Stored items

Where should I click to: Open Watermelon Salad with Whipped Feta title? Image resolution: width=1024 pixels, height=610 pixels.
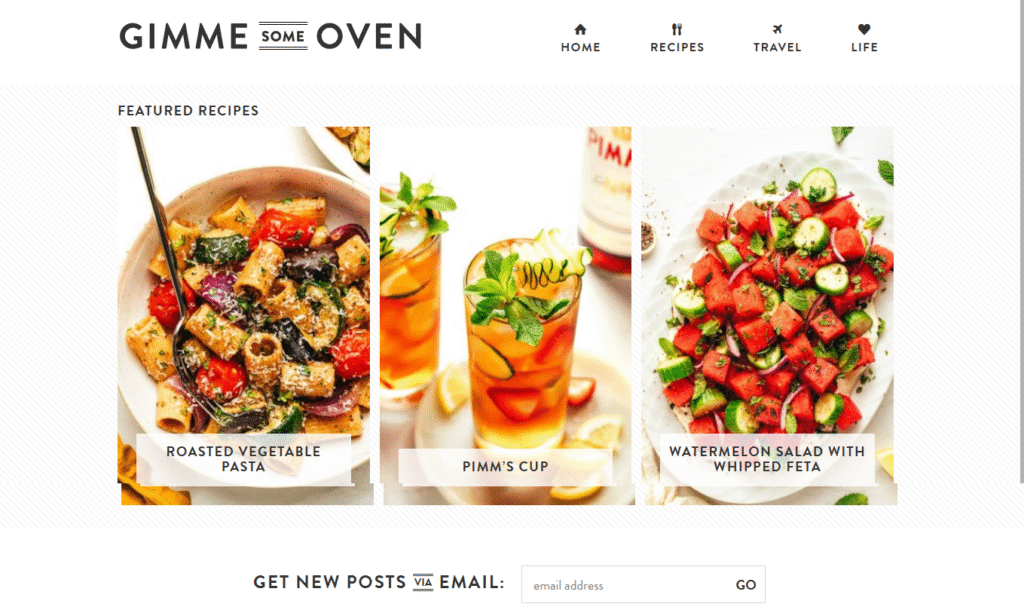pyautogui.click(x=767, y=458)
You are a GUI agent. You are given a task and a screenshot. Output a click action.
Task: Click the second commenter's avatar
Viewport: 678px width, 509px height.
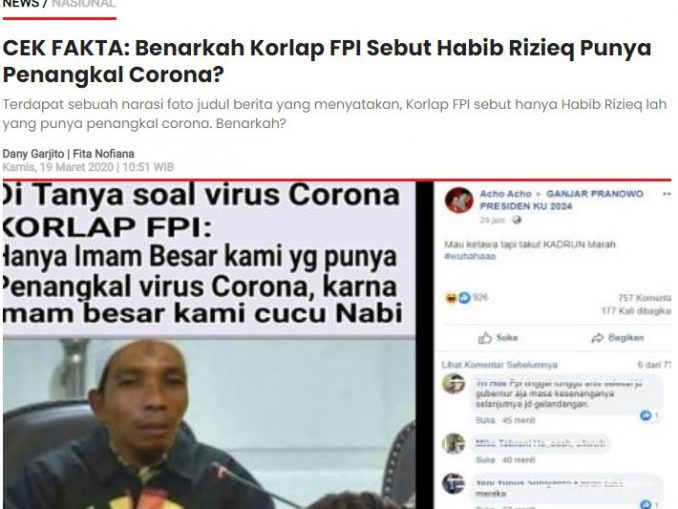tap(453, 444)
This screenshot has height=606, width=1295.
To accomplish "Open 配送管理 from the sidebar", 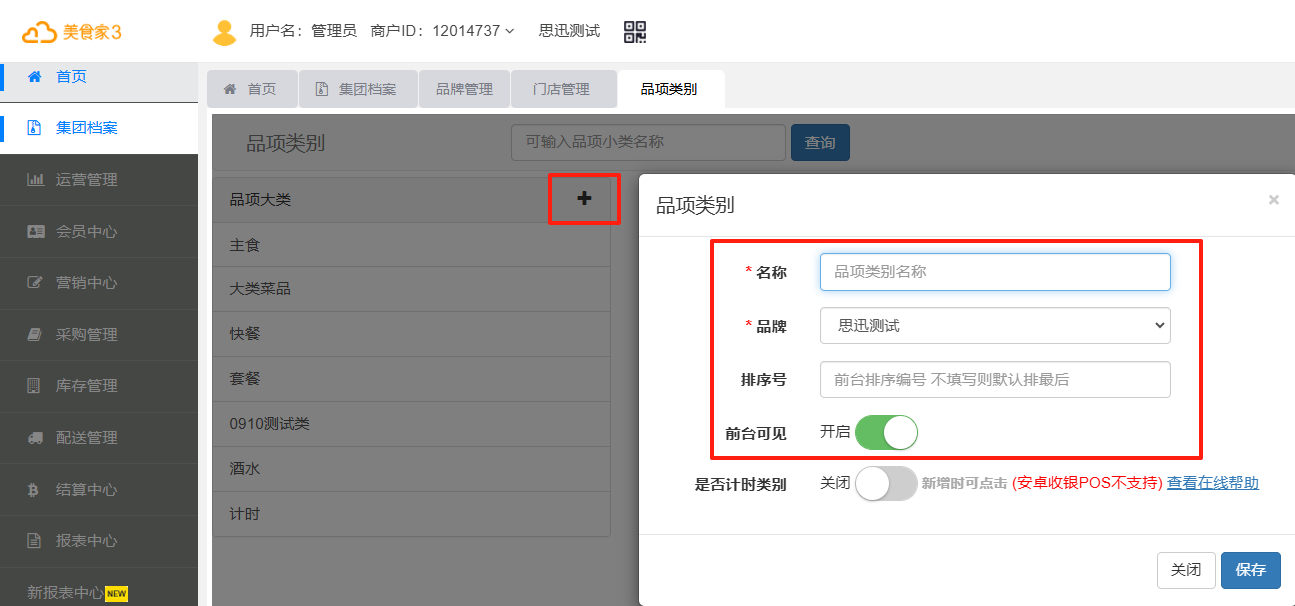I will 86,438.
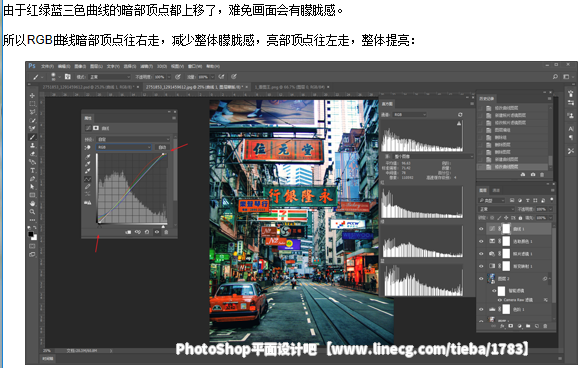Image resolution: width=584 pixels, height=368 pixels.
Task: Select the Type (T) tool
Action: point(32,171)
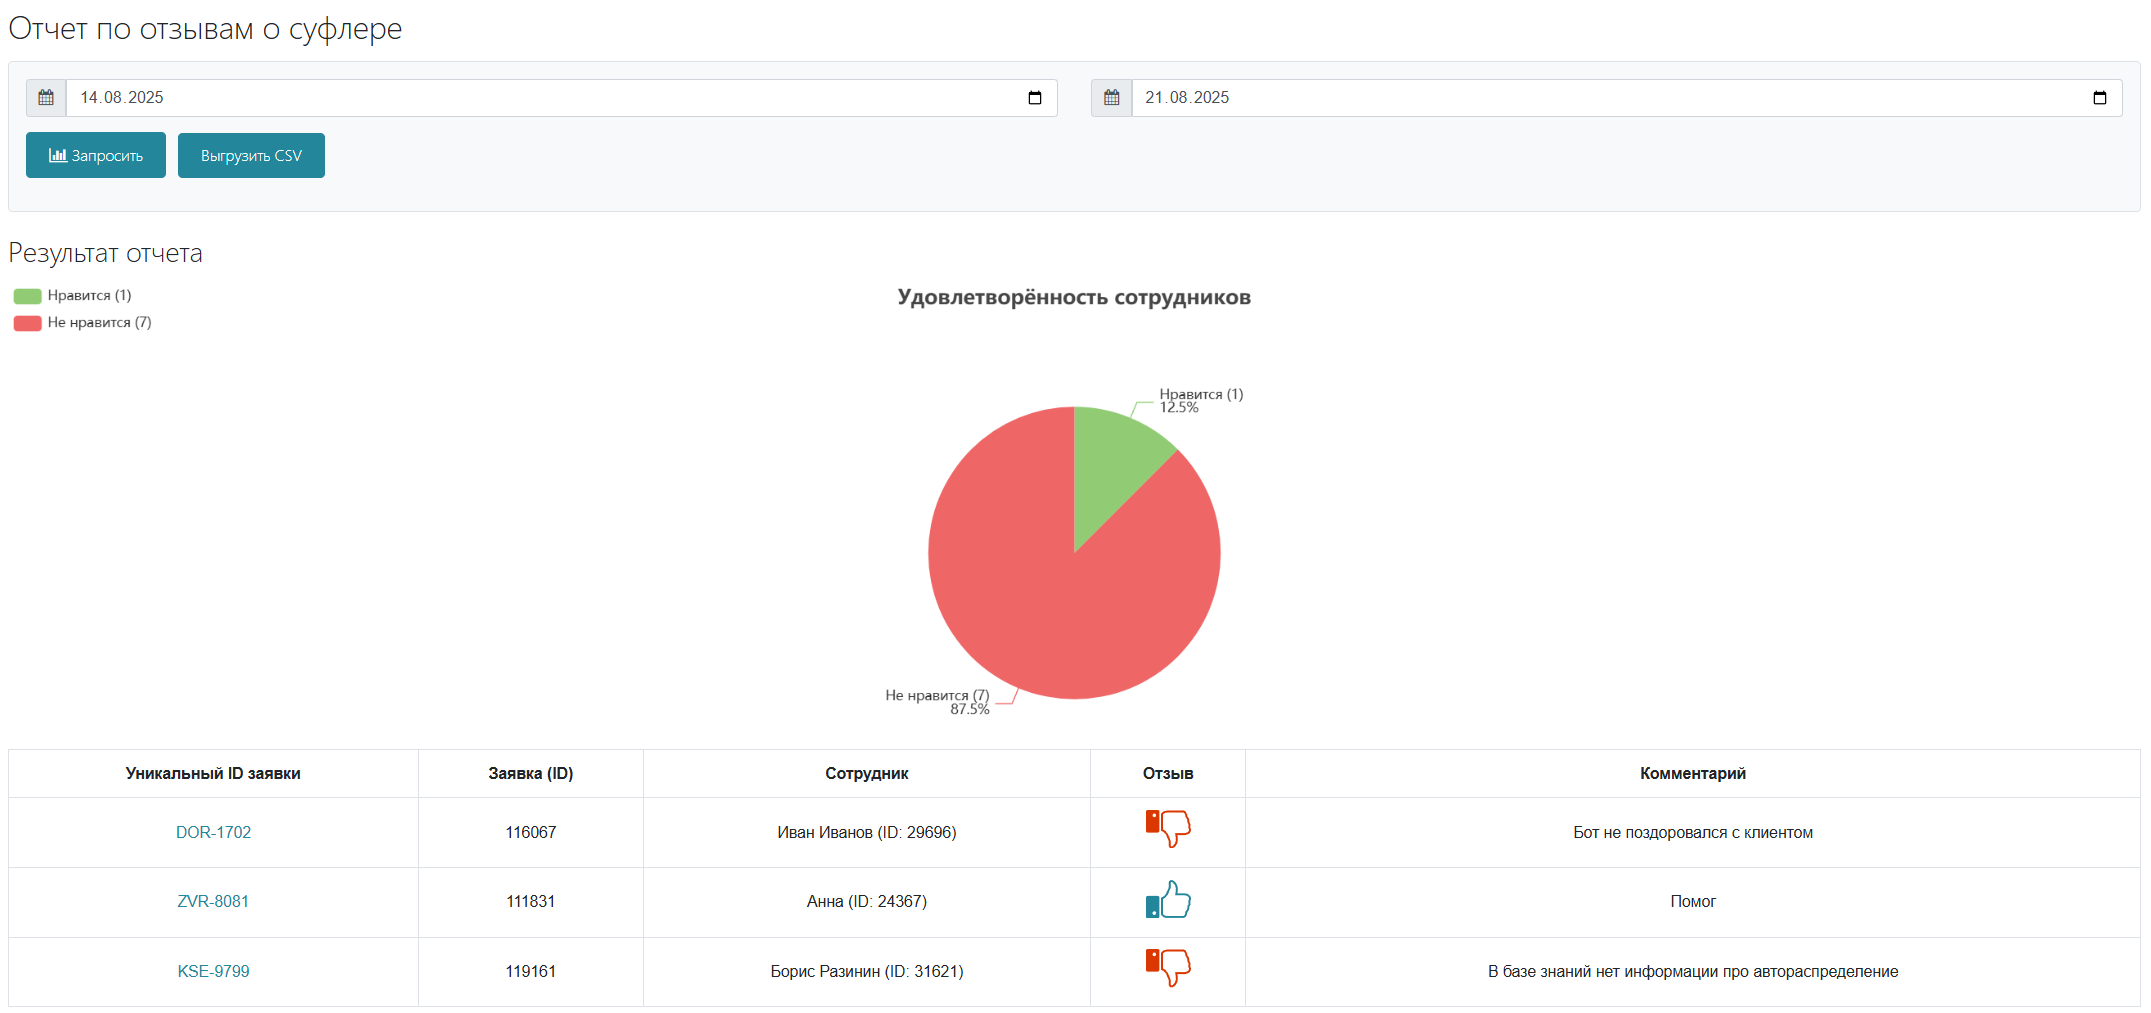Image resolution: width=2151 pixels, height=1013 pixels.
Task: Click the thumbs-up icon in Анна's row
Action: pyautogui.click(x=1168, y=899)
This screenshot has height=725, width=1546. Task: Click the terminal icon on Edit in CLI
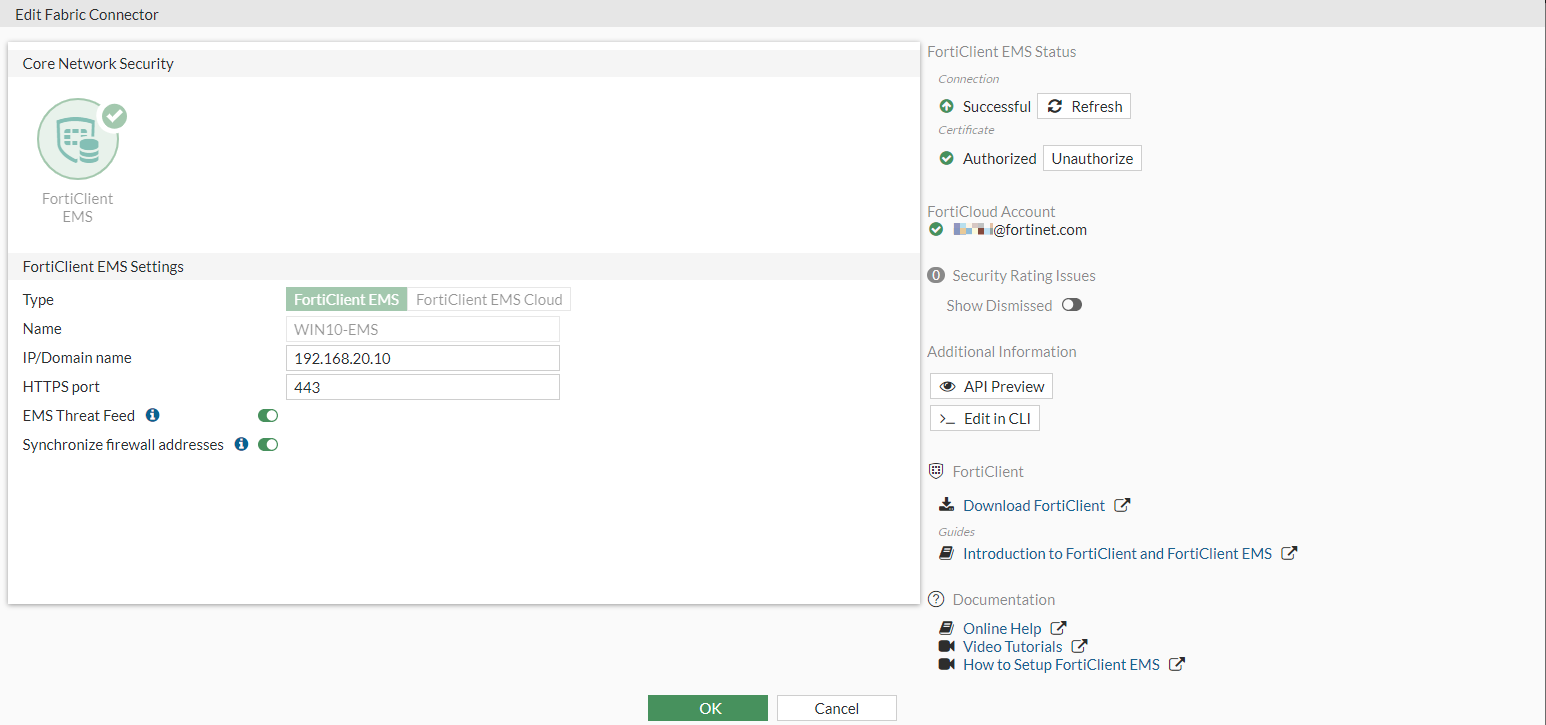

> [Work instruction]:
Check each line above for the string "This" and copy those that have it.

> [Answer area]:
This screenshot has height=606, width=1295.
This screenshot has height=725, width=1546. Task: Click the terminal icon on Edit in CLI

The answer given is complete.